Robinson was a former Alabama State College professor and Civil Rights activist who leveraged her positions, as well as her political and personal connections, to transform American race relations when she helped launch the non-violent direct action phase of the Civil Rights movement.
“I am extremely gratified that the Board of Trustees saw fit to rename this historic facility in honor of one of the university’s most iconic figures,” said ASU President, Dr. Quinton T. Ross, Jr. “Jo Ann Robinson was one of the catalysts behind the Montgomery Bus Boycott and is representative of the many faculty and staff members who were instrumental in bringing about one of the most impactful periods in the history of Civil Rights in the United States.”
Robinson was an executive board member of the Montgomery Improvement Association (MIA), and she sat on the MIA Negotiation Team with the Rev. Martin Luther King, Jr., as they attempted to end the boycott through discussions with the city of Montgomery and the National City Bus Lines.
Ultimately, Robinson helped to initiate a boycott that solidified the Black community, catapulted the Rev.
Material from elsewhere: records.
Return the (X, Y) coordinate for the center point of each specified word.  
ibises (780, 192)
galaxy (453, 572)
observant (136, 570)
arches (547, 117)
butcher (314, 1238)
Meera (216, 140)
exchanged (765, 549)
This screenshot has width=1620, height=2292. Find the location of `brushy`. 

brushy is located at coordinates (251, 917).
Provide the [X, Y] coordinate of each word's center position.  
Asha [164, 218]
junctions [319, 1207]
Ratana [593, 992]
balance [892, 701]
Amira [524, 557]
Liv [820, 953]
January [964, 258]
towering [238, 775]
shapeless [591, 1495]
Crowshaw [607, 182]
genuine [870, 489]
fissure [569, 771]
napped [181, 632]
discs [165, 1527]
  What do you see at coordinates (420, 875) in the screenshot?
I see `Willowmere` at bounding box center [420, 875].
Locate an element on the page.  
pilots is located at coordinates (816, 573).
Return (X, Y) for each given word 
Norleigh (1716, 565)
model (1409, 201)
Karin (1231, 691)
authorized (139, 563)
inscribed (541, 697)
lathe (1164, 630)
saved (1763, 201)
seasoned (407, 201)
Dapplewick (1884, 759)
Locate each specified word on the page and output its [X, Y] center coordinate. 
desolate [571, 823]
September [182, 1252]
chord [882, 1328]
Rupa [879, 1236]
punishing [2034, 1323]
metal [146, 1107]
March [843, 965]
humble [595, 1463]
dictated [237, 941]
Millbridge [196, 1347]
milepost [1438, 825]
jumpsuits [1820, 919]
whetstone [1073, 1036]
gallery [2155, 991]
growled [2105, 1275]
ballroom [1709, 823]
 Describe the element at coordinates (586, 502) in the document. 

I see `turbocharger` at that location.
King, Jr. onto the national stage, and ushered in a new and dramatic phase in African-American’s long struggle for civil rights.
As a popular professor at ASU, Robinson was also deeply involved in Montgomery’s African-American community. She assumed the presidency of the Women’s Political Council (WPC) from ASU Professor Mary Fair Burks in 1950. Under her leadership, the organization continued to host mock elections for Montgomery’s African-American high school students in a program held at ASU called Youth City.
On several different occasions, Robinson was accompanied by other WPC members as they appeared before the Montgomery City Commission to complain about the lack of recreational outlets for Black children and the need for Black police officers. They also drew attention to the poor treatment endured by Black bus riders using municipal transportation. Although the women saw some movement in response to their requests, they resolved to place more pressure on the city.
The Board’s action to change the name of the residence hall follows its decision almost exactly one year ago to rename the building that for decades had carried the name of a former Ku Klux Klan leader.
“I want to thank Dr. Janice Franklin, Dr. Howard Robinson and the committee members who researched the history of all of the names on buildings and streets on this campus,” Ross said. “Our goal was to identify any names with segregationist ties and find opportunities to honor those who fought so valiantly for civil and human rights. Bibb Graves Hall was one of the buildings that I felt should be renamed as soon as possible.”
The university plans to have a dedication ceremony for Jo Ann Robinson Hall at a later date.